Transportation options are critical for both the new wheelchair user and the repeat purchaser. For the new wheelchair user, the type and size of the initial wheelchair often set the limits around which the personal transportation system must be designed. For the repeat purchaser, the personal transportation system may limit options for new seating and mobility systems. For people who are considering a change to, or the addition of, power mobility, the transportation concerns about the power wheelchair need to be considered.
Conclusion
According to Spencer et al, “Clearly, assistive technology does not and will not answer all problems associated with disabling conditions. Nevertheless, when assistive technology is well designed, taught in appropriate context, made affordable, and accepted by the consumer, the lives of individuals with disabilities are enhanced.“3(p62) Seating and mobility technologies, like all other assistive technologies, are tools that are available to people with SCIs to allow exploration of options to reframe their “core sense of value and place in the world.”1
During the past 20 years, many new products designed to provide postural support and wheeled mobility have become commercially available. With so many options, clinicians should look for evidence to support clinical practice. Keeping in mind the immediate, intermediate, and community environments, outcomes need to measure the function and quality of life that interventions provide to people with SCIs.
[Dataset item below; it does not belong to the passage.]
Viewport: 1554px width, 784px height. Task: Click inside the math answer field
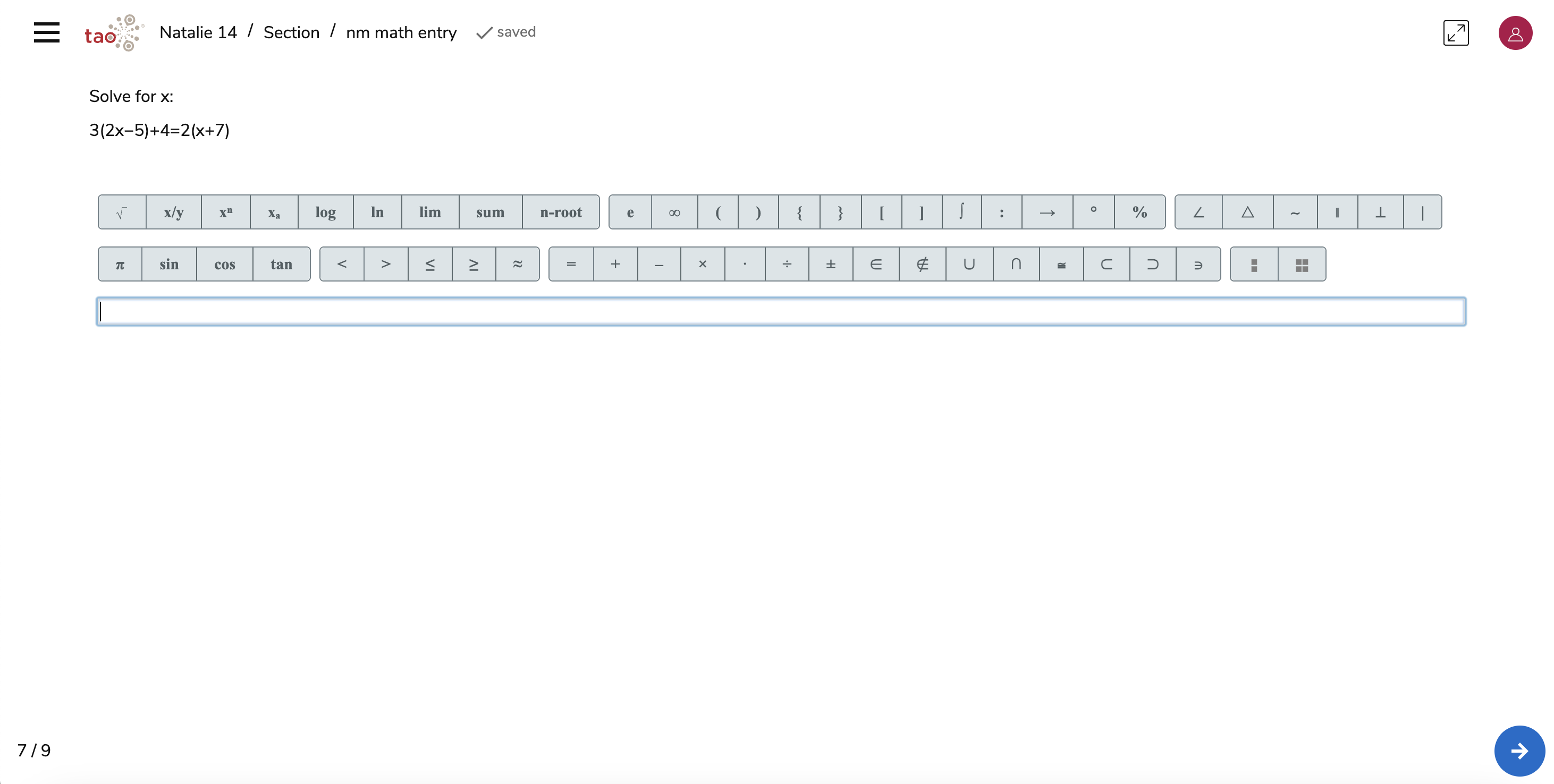coord(781,312)
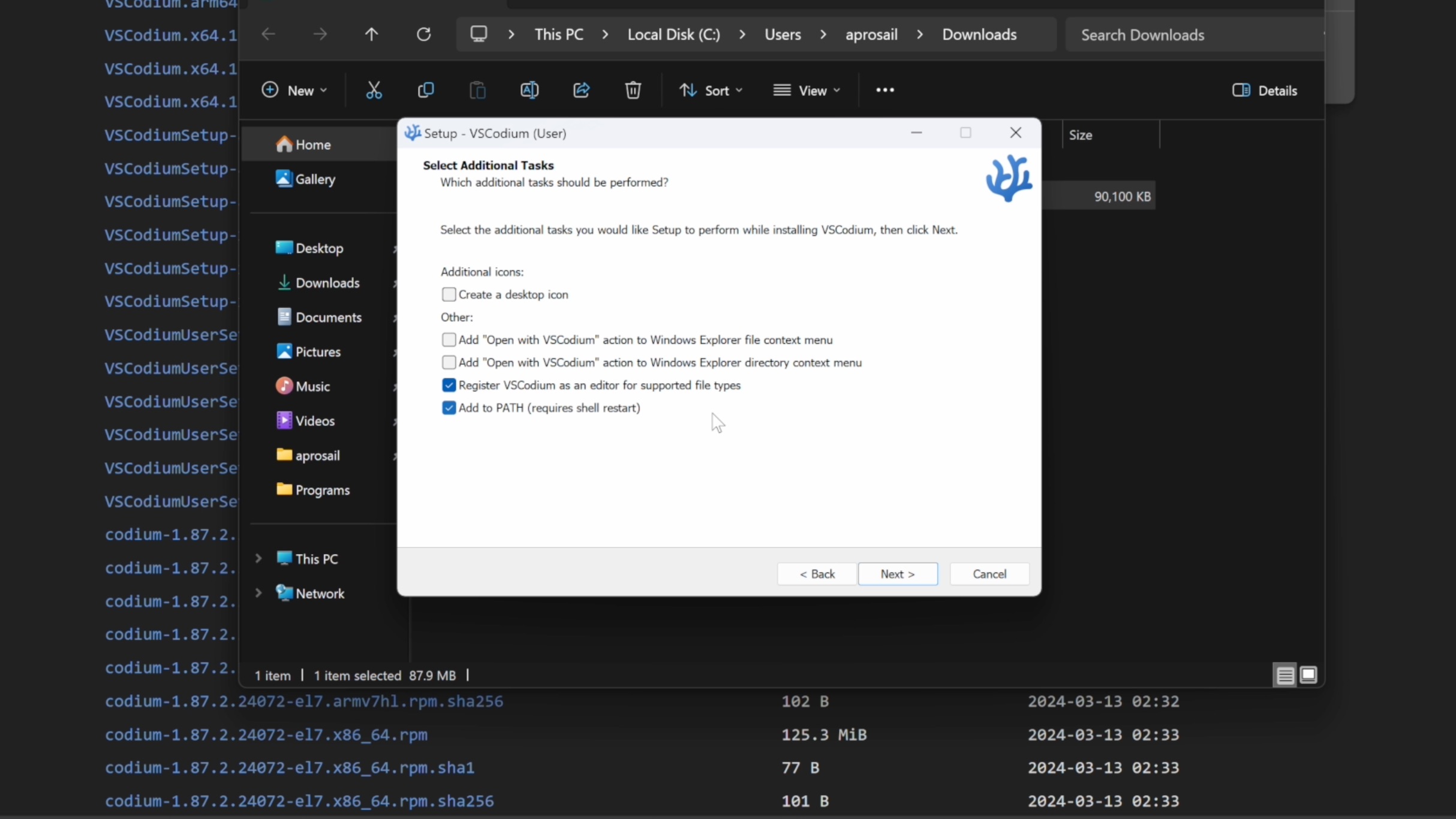Switch to large thumbnails view icon
This screenshot has height=819, width=1456.
1308,675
These outcomes need to be documented in a manner that includes not only the impact but also the cost of providing the assessment, the products, and the training. Incorporating tools such as pressure mapping systems, using clinical practice backed by evidence, and documenting actual long-term outcomes are important strategies for meeting the seating and mobility needs of a person with SCI. Although several studies are discussed in this article, much more research is needed to guide the clinical interventions used for postural support and improved mobility. Critical to all clinicians and their clients is the incorporation of these research findings into routine clinical practice.